■ THE TASK
Update the rows below, changing every "GUI agent" to "desktop agent" and leaving everything else as it is.

■ EXTRACTED INFORMATION
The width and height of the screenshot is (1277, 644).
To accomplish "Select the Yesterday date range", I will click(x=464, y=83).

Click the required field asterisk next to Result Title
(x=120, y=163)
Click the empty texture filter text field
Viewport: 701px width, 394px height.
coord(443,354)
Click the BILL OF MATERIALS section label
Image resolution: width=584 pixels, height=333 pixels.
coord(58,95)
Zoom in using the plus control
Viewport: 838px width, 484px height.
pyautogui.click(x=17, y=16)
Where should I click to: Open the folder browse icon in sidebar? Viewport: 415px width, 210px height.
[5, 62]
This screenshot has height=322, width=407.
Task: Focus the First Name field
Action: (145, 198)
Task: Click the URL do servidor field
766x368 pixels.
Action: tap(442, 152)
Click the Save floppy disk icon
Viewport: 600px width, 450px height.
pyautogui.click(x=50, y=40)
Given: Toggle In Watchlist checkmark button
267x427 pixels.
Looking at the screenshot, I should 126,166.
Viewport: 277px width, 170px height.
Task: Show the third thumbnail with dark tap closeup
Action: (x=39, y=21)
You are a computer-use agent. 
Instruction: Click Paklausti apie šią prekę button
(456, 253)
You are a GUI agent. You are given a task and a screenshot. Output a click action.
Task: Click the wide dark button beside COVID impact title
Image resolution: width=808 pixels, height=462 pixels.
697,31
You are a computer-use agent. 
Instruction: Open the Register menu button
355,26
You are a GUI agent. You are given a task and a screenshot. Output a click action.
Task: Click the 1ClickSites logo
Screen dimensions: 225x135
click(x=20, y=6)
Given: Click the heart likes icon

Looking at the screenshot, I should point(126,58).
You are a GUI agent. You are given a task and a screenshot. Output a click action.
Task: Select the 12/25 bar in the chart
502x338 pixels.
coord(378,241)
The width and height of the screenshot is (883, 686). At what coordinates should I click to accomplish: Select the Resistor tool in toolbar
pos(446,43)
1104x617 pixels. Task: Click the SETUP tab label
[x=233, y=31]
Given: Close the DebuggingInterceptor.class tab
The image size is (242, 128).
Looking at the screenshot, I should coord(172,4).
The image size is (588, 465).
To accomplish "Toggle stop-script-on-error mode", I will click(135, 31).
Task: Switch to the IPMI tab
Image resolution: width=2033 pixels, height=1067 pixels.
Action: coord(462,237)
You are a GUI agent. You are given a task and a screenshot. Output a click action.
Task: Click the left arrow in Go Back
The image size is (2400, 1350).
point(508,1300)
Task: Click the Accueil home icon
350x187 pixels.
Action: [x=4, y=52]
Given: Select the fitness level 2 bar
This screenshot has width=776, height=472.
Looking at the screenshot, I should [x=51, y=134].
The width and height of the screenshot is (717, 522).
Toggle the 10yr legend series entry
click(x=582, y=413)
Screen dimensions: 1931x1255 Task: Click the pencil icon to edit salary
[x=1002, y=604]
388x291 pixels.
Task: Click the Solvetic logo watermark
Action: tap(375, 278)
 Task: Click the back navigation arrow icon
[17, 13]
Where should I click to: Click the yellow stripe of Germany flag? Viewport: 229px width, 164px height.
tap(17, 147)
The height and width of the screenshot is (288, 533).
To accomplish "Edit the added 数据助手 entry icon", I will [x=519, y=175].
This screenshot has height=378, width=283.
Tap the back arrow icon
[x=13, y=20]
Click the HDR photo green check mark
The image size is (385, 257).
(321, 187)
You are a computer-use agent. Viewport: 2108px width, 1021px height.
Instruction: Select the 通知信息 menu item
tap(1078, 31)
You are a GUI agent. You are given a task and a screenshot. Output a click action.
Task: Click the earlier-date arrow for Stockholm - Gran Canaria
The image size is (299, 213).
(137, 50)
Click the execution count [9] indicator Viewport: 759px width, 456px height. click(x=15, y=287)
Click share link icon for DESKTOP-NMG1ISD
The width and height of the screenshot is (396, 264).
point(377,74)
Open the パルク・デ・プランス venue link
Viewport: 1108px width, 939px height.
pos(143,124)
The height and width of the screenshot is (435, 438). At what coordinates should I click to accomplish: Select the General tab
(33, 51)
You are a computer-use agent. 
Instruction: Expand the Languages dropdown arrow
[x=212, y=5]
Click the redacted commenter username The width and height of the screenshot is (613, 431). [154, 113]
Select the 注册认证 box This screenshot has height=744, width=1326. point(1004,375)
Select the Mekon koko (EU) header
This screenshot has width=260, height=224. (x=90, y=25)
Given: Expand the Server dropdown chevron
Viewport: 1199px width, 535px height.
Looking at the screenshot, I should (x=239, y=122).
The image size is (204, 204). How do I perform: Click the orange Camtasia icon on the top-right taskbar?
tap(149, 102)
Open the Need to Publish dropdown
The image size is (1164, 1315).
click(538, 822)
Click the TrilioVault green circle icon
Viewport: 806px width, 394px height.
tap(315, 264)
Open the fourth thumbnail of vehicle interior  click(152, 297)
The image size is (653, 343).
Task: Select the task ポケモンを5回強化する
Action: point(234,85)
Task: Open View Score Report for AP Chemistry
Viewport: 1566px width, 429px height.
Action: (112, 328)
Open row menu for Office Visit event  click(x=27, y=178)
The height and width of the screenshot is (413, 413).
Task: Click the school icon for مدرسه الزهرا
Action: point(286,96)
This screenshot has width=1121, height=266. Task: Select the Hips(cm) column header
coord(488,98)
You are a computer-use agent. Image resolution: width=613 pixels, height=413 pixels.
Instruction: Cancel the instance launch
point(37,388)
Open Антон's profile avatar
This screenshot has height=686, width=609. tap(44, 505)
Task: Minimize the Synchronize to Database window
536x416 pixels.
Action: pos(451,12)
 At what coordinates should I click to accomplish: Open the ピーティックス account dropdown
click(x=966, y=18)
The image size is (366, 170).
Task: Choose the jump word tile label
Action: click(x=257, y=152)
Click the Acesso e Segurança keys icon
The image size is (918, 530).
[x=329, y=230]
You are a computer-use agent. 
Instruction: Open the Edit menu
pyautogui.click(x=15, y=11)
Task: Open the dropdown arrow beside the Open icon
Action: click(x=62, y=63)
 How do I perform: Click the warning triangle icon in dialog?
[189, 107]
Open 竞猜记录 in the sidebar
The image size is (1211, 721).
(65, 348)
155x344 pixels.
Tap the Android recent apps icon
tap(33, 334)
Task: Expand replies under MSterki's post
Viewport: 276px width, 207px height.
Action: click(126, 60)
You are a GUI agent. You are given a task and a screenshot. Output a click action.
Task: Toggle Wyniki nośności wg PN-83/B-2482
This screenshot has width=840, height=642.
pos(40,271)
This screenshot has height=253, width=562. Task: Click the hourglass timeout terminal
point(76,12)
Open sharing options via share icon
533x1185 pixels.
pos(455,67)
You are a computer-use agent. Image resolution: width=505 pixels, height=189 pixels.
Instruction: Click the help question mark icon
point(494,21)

■ THE ANSWER
The width and height of the screenshot is (1277, 644).
To accomplish "Select the Yesterday date range", I will click(x=464, y=83).

Click the required field asterisk next to Result Title
(x=120, y=163)
Click the empty texture filter text field
Viewport: 701px width, 394px height.
coord(443,354)
Click the BILL OF MATERIALS section label
Image resolution: width=584 pixels, height=333 pixels.
coord(58,95)
Zoom in using the plus control
Viewport: 838px width, 484px height.
pyautogui.click(x=17, y=16)
Where should I click to: Open the folder browse icon in sidebar? Viewport: 415px width, 210px height.
[5, 62]
This screenshot has height=322, width=407.
Task: Focus the First Name field
Action: (145, 198)
Task: Click the URL do servidor field
766x368 pixels.
Action: tap(442, 152)
Click the Save floppy disk icon
Viewport: 600px width, 450px height.
pyautogui.click(x=50, y=40)
Given: Toggle In Watchlist checkmark button
267x427 pixels.
Looking at the screenshot, I should 126,166.
Viewport: 277px width, 170px height.
Task: Show the third thumbnail with dark tap closeup
Action: (x=39, y=21)
You are a computer-use agent. 
Instruction: Click Paklausti apie šią prekę button
(456, 253)
You are a desktop agent. You are given a task and a screenshot. Output a click action.
Task: Click the wide dark button beside COVID impact title
Image resolution: width=808 pixels, height=462 pixels.
697,31
You are a computer-use agent. 
Instruction: Open the Register menu button
355,26
You are a desktop agent. You are given a task and a screenshot. Output a click action.
Task: Click the 1ClickSites logo
Screen dimensions: 225x135
click(x=20, y=6)
Given: Click the heart likes icon

Looking at the screenshot, I should point(126,58).
You are a desktop agent. You are given a task and a screenshot. Output a click action.
Task: Select the 12/25 bar in the chart
502x338 pixels.
coord(378,241)
The width and height of the screenshot is (883, 686). At what coordinates should I click to accomplish: Select the Resistor tool in toolbar
pos(446,43)
1104x617 pixels. Task: Click the SETUP tab label
[x=233, y=31]
Given: Close the DebuggingInterceptor.class tab
The image size is (242, 128).
Looking at the screenshot, I should coord(172,4).
The image size is (588, 465).
To accomplish "Toggle stop-script-on-error mode", I will click(135, 31).
Task: Switch to the IPMI tab
Image resolution: width=2033 pixels, height=1067 pixels.
Action: coord(462,237)
You are a desktop agent. You are given a task and a screenshot. Output a click action.
Task: Click the left arrow in Go Back
The image size is (2400, 1350).
point(508,1300)
Task: Click the Accueil home icon
350x187 pixels.
Action: [x=4, y=52]
Given: Select the fitness level 2 bar
This screenshot has width=776, height=472.
Looking at the screenshot, I should [x=51, y=134].
The width and height of the screenshot is (717, 522).
Toggle the 10yr legend series entry
click(x=582, y=413)
Screen dimensions: 1931x1255 Task: Click the pencil icon to edit salary
[x=1002, y=604]
388x291 pixels.
Task: Click the Solvetic logo watermark
Action: tap(375, 278)
 Task: Click the back navigation arrow icon
[17, 13]
Where should I click to: Click the yellow stripe of Germany flag? Viewport: 229px width, 164px height.
tap(17, 147)
The height and width of the screenshot is (288, 533).
To accomplish "Edit the added 数据助手 entry icon", I will [x=519, y=175].
This screenshot has height=378, width=283.
Tap the back arrow icon
[x=13, y=20]
Click the HDR photo green check mark
The image size is (385, 257).
(321, 187)
You are a computer-use agent. Viewport: 2108px width, 1021px height.
Instruction: Select the 通知信息 menu item
tap(1078, 31)
You are a desktop agent. You are given a task and a screenshot. Output a click action.
Task: Click the earlier-date arrow for Stockholm - Gran Canaria
The image size is (299, 213).
(137, 50)
Click the execution count [9] indicator Viewport: 759px width, 456px height. click(x=15, y=287)
Click share link icon for DESKTOP-NMG1ISD
The width and height of the screenshot is (396, 264).
point(377,74)
Open the パルク・デ・プランス venue link
Viewport: 1108px width, 939px height.
pos(143,124)
The height and width of the screenshot is (435, 438). At what coordinates should I click to accomplish: Select the General tab
(33, 51)
You are a computer-use agent. 
Instruction: Expand the Languages dropdown arrow
[x=212, y=5]
Click the redacted commenter username The width and height of the screenshot is (613, 431). [154, 113]
Select the 注册认证 box This screenshot has height=744, width=1326. point(1004,375)
Select the Mekon koko (EU) header
This screenshot has width=260, height=224. (x=90, y=25)
Given: Expand the Server dropdown chevron
Viewport: 1199px width, 535px height.
Looking at the screenshot, I should (x=239, y=122).
The image size is (204, 204). How do I perform: Click the orange Camtasia icon on the top-right taskbar?
tap(149, 102)
Open the Need to Publish dropdown
The image size is (1164, 1315).
click(538, 822)
Click the TrilioVault green circle icon
Viewport: 806px width, 394px height.
tap(315, 264)
Open the fourth thumbnail of vehicle interior  click(152, 297)
The image size is (653, 343).
Task: Select the task ポケモンを5回強化する
Action: point(234,85)
Task: Open View Score Report for AP Chemistry
Viewport: 1566px width, 429px height.
Action: (112, 328)
Open row menu for Office Visit event  click(x=27, y=178)
The height and width of the screenshot is (413, 413).
Task: Click the school icon for مدرسه الزهرا
Action: point(286,96)
This screenshot has width=1121, height=266. Task: Select the Hips(cm) column header
coord(488,98)
You are a computer-use agent. Image resolution: width=613 pixels, height=413 pixels.
Instruction: Cancel the instance launch
point(37,388)
Open Антон's profile avatar
This screenshot has height=686, width=609. tap(44, 505)
Task: Minimize the Synchronize to Database window
536x416 pixels.
Action: pos(451,12)
 At what coordinates should I click to accomplish: Open the ピーティックス account dropdown
click(x=966, y=18)
The image size is (366, 170).
Task: Choose the jump word tile label
Action: click(x=257, y=152)
Click the Acesso e Segurança keys icon
The image size is (918, 530).
[x=329, y=230]
You are a computer-use agent. 
Instruction: Open the Edit menu
pyautogui.click(x=15, y=11)
Task: Open the dropdown arrow beside the Open icon
Action: click(x=62, y=63)
 How do I perform: Click the warning triangle icon in dialog?
[189, 107]
Open 竞猜记录 in the sidebar
The image size is (1211, 721).
(65, 348)
155x344 pixels.
Tap the Android recent apps icon
tap(33, 334)
Task: Expand replies under MSterki's post
Viewport: 276px width, 207px height.
Action: click(126, 60)
You are a desktop agent. You are given a task and a screenshot. Output a click action.
Task: Toggle Wyniki nośności wg PN-83/B-2482
This screenshot has width=840, height=642.
pos(40,271)
This screenshot has height=253, width=562. Task: Click the hourglass timeout terminal
point(76,12)
Open sharing options via share icon
533x1185 pixels.
pos(455,67)
You are a computer-use agent. Image resolution: width=505 pixels, height=189 pixels.
Instruction: Click the help question mark icon
point(494,21)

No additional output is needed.